Paper No. 18-3
Presentation Time: 1:30 PM-5:30 PM
GEOLOGIC STRIP MAP OF THE K-T BOUNDARY SECTION EXPOSED AT MOSCOW LANDING, TOMBIGBEE RIVER, SUMTER COUNTY, WESTERN ALABAMA
The Moscow Landing section exposed along the west bank of the Tombigbee River, eastern Sumter County, Alabama, is well known for its quality outcrops encompassing the Cretaceous-Paleocene transition, which include purported megawave deposits and deformational features associated with the K-T boundary impact event. Various authors have described this stratigraphic sequence and provided detailed cross-sections that include boundary-event deposits and structures. However, to our knowledge, a detailed map of the section has not been produced previously.
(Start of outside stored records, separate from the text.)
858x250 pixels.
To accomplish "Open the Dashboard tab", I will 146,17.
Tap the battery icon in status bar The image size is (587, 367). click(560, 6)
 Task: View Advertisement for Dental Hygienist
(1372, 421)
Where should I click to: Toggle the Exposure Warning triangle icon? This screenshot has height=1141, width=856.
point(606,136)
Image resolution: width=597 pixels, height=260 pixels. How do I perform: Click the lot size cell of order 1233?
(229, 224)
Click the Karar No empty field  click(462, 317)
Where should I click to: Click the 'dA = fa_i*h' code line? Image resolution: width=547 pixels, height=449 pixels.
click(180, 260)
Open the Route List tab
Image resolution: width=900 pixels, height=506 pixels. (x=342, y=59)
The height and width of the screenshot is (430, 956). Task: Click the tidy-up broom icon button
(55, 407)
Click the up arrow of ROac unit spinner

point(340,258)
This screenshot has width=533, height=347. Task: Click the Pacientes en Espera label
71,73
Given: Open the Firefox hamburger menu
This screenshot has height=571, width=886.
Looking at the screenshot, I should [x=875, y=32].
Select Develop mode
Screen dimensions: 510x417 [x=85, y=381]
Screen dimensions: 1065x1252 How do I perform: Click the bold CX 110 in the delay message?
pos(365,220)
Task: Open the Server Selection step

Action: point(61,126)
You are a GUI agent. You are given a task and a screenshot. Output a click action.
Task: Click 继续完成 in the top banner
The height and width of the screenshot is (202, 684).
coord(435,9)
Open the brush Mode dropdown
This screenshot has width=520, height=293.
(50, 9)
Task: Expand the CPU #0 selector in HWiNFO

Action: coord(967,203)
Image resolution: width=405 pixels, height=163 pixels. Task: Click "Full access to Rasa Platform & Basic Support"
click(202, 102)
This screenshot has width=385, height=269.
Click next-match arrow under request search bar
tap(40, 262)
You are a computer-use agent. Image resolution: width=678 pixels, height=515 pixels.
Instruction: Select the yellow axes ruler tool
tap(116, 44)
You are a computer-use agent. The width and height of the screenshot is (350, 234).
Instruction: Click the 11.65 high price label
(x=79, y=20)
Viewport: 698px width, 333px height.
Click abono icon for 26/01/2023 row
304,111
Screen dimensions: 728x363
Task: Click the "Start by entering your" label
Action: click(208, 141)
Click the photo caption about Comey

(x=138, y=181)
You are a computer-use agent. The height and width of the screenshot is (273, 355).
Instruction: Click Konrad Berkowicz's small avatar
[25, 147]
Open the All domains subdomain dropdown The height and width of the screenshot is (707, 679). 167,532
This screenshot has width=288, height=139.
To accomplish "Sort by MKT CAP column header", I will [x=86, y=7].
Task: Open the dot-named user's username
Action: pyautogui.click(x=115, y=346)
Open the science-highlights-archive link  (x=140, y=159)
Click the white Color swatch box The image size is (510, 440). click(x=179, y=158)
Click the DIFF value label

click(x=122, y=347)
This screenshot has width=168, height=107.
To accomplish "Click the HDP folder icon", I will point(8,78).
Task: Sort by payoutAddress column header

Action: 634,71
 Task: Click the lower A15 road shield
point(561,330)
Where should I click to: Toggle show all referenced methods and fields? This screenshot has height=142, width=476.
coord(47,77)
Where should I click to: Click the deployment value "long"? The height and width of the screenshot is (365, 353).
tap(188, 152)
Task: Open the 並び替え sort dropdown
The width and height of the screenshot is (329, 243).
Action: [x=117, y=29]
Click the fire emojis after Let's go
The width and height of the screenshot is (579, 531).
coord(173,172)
As part of our ongoing ichno-sedimentologic investigations at this locality, we have mapped the narrow belt of Cretaceous and Paleocene strata exposed in the Moscow Landing section. The map was produced in the field by tracing features on enlarged Google Earth images acquired on February 15, 2015, when the river level was only slightly above that at the time of mapping. Owing to narrow width (50-100 ft) of exposures normal to the river shoreline relative to the length of the mapped shoreline (~1 mile), the map was prepared in nine partly overlapping segments or strips, each of which encompass ~650 of shoreline length. The map depicts the distribution of stratigraphic units and faults. Mapped units include, in ascending order, the upper part of the Maastrichtian Prairie Bluff Chalk, including a thin (~10-15 cm), partly phosphatic fossil lag bed therein; several distinct, discontinuous (0-2 m thick) “Clayton sand” bodies linked to megawave deposition or related sea-level changes; the Lower Paleocene Clayton Formation (~8 m thick), including a chalk marker bed in its upper part; and the Paleocene Porters Creek Formation (5+ m). Structural features include 19 faults, most of which strike WNW, dip to the NE or SW at 35-66 degrees, and mainly reflect normal offset. At least three of the faults offset the Prairie Bluff Chalk and the Clayton sand beds but are truncated at the base of the Clayton Formation. While strata generally dip very gently (1-4 degrees) to the south, dips are locally steeped and reversed, particularly adjacent to faults. The Moscow geologic strip map presented here should be of use by those visiting the Moscow Landing site, for student or societal field trips or for other purposes.